- [Requirement] Please count the lines below that contain the string "element", matching case exactly, and reply with only the number.

*** The records ***

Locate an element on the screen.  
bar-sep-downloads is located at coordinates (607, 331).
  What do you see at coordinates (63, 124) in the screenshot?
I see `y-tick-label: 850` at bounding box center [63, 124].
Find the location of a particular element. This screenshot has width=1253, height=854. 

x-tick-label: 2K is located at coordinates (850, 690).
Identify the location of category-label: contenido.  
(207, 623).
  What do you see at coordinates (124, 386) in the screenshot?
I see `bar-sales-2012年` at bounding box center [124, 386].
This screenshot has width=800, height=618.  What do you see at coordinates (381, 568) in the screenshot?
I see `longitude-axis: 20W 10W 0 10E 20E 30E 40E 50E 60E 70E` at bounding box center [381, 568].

*** End of The records ***

- [Answer area] 2